(What needs to be done) Reproduce the lines below from the one that contains "The width and height of the screenshot is (640, 1002)." through the end, inclusive, and add nothing.

Collected data entries
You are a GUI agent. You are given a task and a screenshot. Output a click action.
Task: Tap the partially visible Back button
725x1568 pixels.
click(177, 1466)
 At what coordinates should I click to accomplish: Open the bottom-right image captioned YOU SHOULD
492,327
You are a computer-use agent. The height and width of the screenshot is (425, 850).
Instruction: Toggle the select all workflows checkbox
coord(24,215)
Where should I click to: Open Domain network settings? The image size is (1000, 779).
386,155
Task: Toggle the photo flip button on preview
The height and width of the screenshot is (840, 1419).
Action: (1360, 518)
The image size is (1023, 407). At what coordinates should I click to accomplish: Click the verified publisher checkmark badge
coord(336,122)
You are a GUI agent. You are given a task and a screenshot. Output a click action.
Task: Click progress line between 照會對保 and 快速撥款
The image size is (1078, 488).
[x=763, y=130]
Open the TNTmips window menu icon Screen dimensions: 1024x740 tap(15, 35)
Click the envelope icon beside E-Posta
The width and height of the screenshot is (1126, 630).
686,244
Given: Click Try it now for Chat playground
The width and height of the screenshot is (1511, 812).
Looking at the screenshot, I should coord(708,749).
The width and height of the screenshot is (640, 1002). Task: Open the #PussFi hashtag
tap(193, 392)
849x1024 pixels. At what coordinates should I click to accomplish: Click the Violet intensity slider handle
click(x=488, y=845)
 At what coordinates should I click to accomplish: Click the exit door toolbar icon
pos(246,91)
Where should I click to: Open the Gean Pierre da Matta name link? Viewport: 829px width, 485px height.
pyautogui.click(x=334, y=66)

(Result of this task)
The width and height of the screenshot is (640, 1002). Task: Open the #PussFi hashtag
tap(193, 392)
849x1024 pixels. At what coordinates should I click to accomplish: Click the Violet intensity slider handle
click(x=488, y=845)
 At what coordinates should I click to accomplish: Click the exit door toolbar icon
pos(246,91)
Where should I click to: Open the Gean Pierre da Matta name link? Viewport: 829px width, 485px height.
pyautogui.click(x=334, y=66)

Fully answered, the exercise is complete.